Ameliorative Effect of Dabigatran on CFA-Induced Rheumatoid Arthritis via Modulating Kallikrein-Kinin System in Rats

Abstract

Rheumatoid arthritis is an autoimmune disease that affects joints, leading to swelling, inflammation, and dysfunction in the joints. Recently, research efforts have been focused on finding novel curative approaches for rheumatoid arthritis, as current therapies are associated with adverse effects. Here, we examined the effectiveness of dabigatran, the antithrombotic agent, in treating complete Freund's adjuvant (CFA)-induced arthritis in rats. Subcutaneous injection of a single 0.3 mL dosage of CFA into the rat's hind leg planter surface resulted in articular surface deformities, reduced cartilage thickness, loss of intercellular matrix, and inflammatory cell infiltration. There were also increased levels of the Anti-cyclic citrullinated peptide antibody (ACPA), oxidative stress, and tissue Receptor activator of nuclear factor-kappa B ligand (RANKL). Proteins of the kallikrein-kinin system (KKS) were also elevated. The inhibitory effects of dabigatran on thrombin led to a subsequent inhibition of KKS and reduced Toll-like receptor 4 (TLR4) expression. These effects also decreased RANKL levels and showed anti-inflammatory and antioxidant effects. Therefore, dabigatran could be a novel therapeutic strategy for arthritis.

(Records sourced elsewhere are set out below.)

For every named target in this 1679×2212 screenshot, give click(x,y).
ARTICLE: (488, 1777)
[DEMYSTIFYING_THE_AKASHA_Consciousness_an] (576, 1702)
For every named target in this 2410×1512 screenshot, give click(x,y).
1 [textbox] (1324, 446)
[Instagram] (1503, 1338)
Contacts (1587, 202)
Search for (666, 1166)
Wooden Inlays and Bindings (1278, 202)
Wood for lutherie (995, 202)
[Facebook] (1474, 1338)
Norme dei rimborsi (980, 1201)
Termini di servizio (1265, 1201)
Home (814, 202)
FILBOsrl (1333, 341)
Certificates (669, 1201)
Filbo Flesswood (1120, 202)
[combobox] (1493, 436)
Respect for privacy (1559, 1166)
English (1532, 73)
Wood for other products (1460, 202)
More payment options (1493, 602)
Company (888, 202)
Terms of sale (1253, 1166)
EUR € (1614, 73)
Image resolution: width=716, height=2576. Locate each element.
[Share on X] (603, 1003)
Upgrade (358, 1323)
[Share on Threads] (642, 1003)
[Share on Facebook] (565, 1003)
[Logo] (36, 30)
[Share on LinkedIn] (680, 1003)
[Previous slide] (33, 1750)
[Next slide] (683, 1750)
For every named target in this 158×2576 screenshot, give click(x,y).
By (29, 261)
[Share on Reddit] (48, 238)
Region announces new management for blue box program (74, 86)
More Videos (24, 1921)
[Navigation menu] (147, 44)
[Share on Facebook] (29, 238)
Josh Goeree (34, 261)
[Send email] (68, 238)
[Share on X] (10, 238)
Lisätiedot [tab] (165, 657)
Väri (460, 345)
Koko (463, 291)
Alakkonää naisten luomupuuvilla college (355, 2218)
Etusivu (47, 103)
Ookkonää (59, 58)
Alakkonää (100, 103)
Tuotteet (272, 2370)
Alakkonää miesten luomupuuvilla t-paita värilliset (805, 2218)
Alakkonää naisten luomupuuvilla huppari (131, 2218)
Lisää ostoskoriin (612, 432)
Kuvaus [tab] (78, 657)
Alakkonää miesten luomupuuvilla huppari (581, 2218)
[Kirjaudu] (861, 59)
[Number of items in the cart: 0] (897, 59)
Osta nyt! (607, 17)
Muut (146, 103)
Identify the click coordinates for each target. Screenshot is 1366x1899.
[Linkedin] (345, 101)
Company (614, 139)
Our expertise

Keywords: ACPA; Bradykinin; Kallikrein-Kinin system; RANKL; dabigatran; rheumatoid arthritis.

Figure 1

Histopathology. Photomicrographs of (a–c) knee joint samples of normal healthy rats showing well-organized intact chondrocytes inside lacuna (black arrow) in the presence of obvious demarcation between non-calcified and calcified zones (arrowhead); (d–f) knee joint sample of normal rats treated with dabigatran showing no anomalies; (g–i) knee joint samples of CFA-treated rats showing significant inflammatory cell infiltrates (yellow arrow) with a significant decrease in articular cartilage thickness; (j–l) knee joint samples of arthritic group treated with low dose of dabigatran showing minimized articular surface erosions and replacement with fibrous tissue (yellow arrow) with higher chondrogenic activity (black arrow); (m–o) knee joint samples of arthritic group treated with higher dose of dabigatran showing minor articular surface irregularities (yellow arrow), significant thickness recovery of articular cartilage (arrowhead), and the presence of mature chondrocytes all over articular surfaces (black arrow).

Figure 2

Effects of Dabigatran on serum ACPA and MDA levels. ELISA of serum ACPA levels (a), and MDA levels (b) in different groups as described in methods section. Not significant (ns); * p ≤ 0.05; **** p ≤ 0.0001, (n = 8).

Figure 3

Immunoblot analysis of tissue biomarkers. (a) Immunoblots of Kallikrein-1, LMW kininogen-1, Bradykinin RB2, and beta-Actin as a loading control. (b) Chemiluminescent analysis of band intensities of Kallikrein-1 in (a). (c) Chemiluminescent analysis of band intensities of LMW kininogen-1 in (a). (d) Chemiluminescent analysis of band intensities of Bradykinin RB2 in (a). (e) Heatmap depicting trend of changes in tissue biomarkers analyzed by immunoblots in (a). Not significant (ns); * p ≤ 0.05; ** p ≤ 0.01; *** p ≤ 0.001; **** p ≤ 0.0001, (n = 8).

Figure 4

Effects of Dabigatran on RANKL and TLR4 expression. qPCR analysis of tissue RANKL (a), and TLR4 levels (b) in different groups as described in methods section. ** p ≤ 0.01; **** p ≤ 0.0001, (n = 8).

Figure 5

Immunoblot analysis of tissue Collagen. (a) Immunoblots of Collagen-1 and beta-Actin as a loading control. (b) Chemiluminescent analysis of band intensities of Collagen-1 in (a). * p ≤ 0.05; **** p ≤ 0.0001, (n = 8).

Figure 6

Schematic illustration summarizing the anti-inflammatory/antiarthritic roles of Dabigatran.